Я встал и, пройдя в дальний конец комнаты, сказал:
– Джентльмены, вы связали мне руки. Мне запрещено свободно появляться среди кадетов, мне запрещено разговаривать с ними без вашего разрешения, мне запрещено еще и то, и это. Даже если б я нашел такую возможность, – сказал я, поднимая руку, чтобы пресечь возражения Тайера, – даже если б я нашел такую возможность, что это мне дало бы? Пусть молодые люди ограничены в своих действиях, но они могут хранить тайны. Со всем моим уважением, полковник Тайер, ваша система вынуждает их хранить тайны. Которые они открывают только своим.
Действительно ли я верил в это? Не знаю.
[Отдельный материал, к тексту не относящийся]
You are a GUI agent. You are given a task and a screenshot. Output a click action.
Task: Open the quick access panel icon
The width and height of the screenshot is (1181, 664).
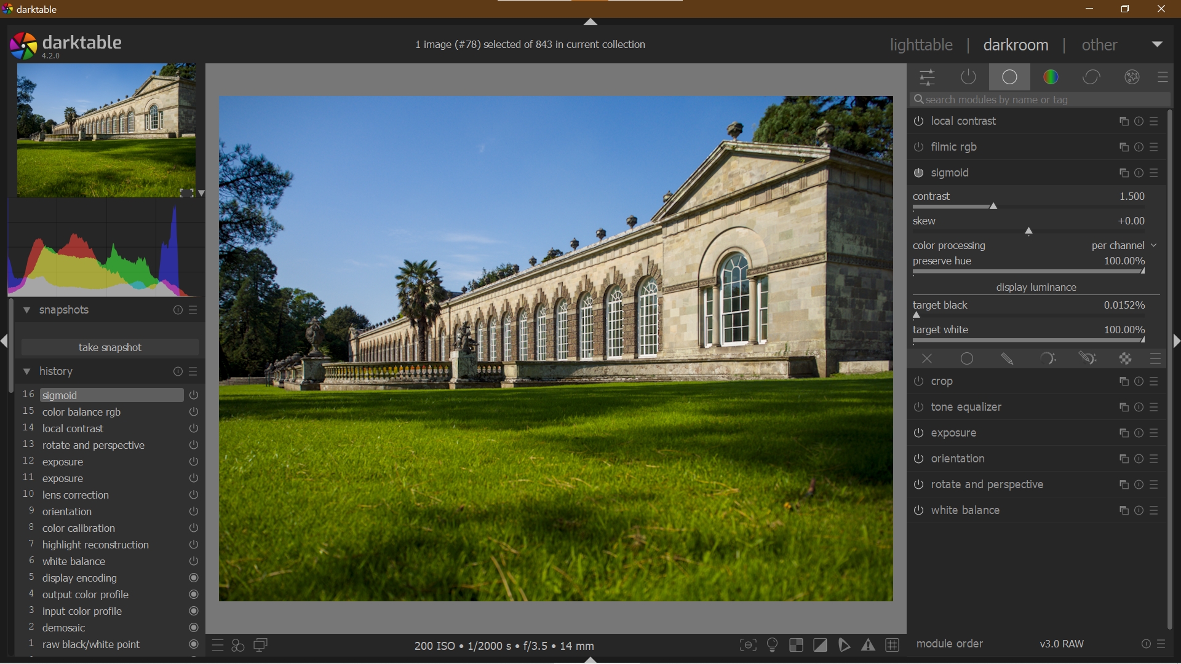point(928,77)
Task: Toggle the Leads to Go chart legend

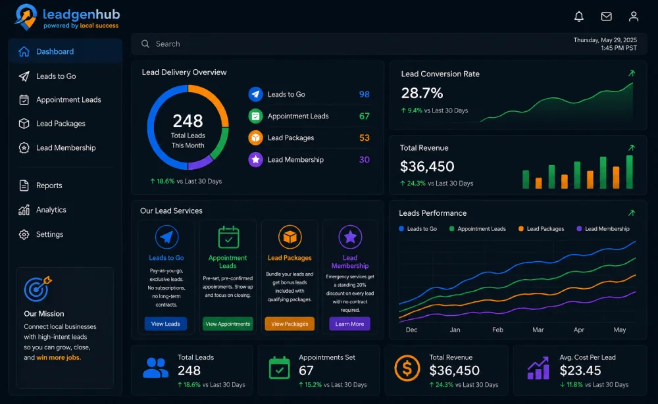Action: (418, 228)
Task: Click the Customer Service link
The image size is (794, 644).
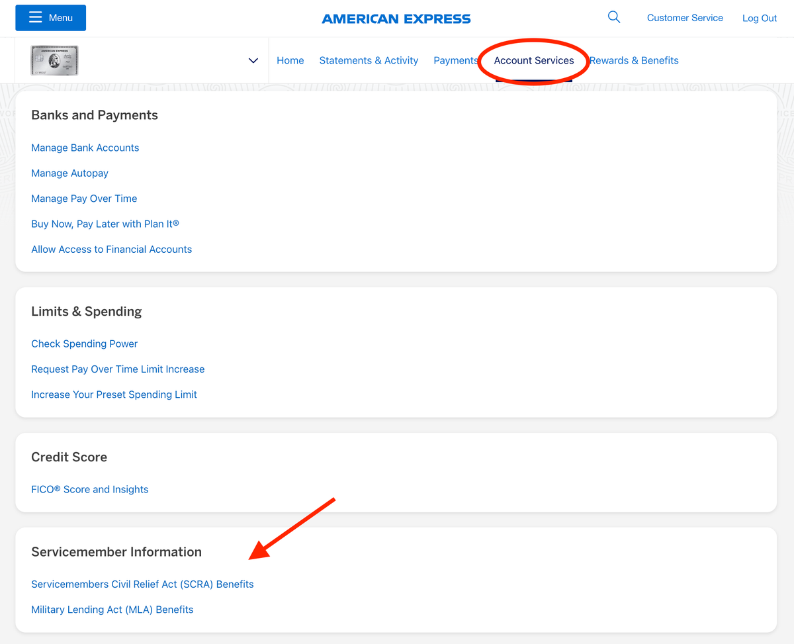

Я обнаружил, что иногда, в некоторых случаях, утверждение о том, что ты веришь во что-то, делает это что-то настоящим. Зато мои слова заставили замолчать Тайера и Хичкока.
А потом – медленно, не сразу – они согласились. Не помню, кто первым сдвинулся с места, но один из них точно сдвинулся, чуть-чуть. Я заверил их в том, что этот драгоценный кадет сможет и дальше ходить на занятия и участвовать в учениях, выполнять свои обязанности, сохранять свою репутацию среди однокурсников. Я сказал им, что он получит огромный опыт в сборе разведданных, а это будет способствовать его карьерному росту. Медали, ленты… светлое будущее…
Да, они согласились. Не могу сказать, что они тепло отнеслись к идее, однако вскоре уже перекидывались именами, как крокетными мячиками. Что насчет Клея-младшего? Что насчет Дюпона? Кибби – воплощение благоразумия, Риджли изворотлив…
Сидя на своем месте, держа лепешку в руке и робко улыбаясь, я подался к ним.
– А что вы скажете насчет кадета По? – спросил я.
По их молчанию я решил, что имя ничего им не говорит. Я ошибся.
– По?
* * *
Возражений оказалось слишком много. Начать с того, что По был кадетом четвертого класса, который еще не сдавал экзаменов. К этому добавить то, что за время пребывания в академии он превратился в воплощение проблем с дисциплиной. (Жутких проблем.) Он получал нарекания за отсутствие на вечернем построении, на классном построении, на разводе караулов. Он проявил – в нескольких случаях – дух оскорбительного высокомерия. В прошлом месяце его имя красовалось в списке главных нарушителей. По всем показателям он…
– Семьдесят пятый, – быстро вставил Тайер. – В классе из восьмидесяти человек.
То, что ненадежному, непроверенному кадету-первогодку будет предоставлено преимущество перед старшими товарищами, которые хорошо показали себя, станет ужасающим примером… беспрецедентным прецедентом…
Я выслушал их до конца – будучи военными, они настаивали на этом, – а когда закончили, сказал:
– Джентльмены, позвольте напомнить вам: эта задача по своей природе не может быть возложена на тех, кто выше рангом. Офицеры кадетов – ну всем же известно, что они докладывают вам, разве нет? Если бы мне было что скрывать, поверьте, я не поделился бы с офицером. Я поделился бы с каким-нибудь… каким-нибудь По.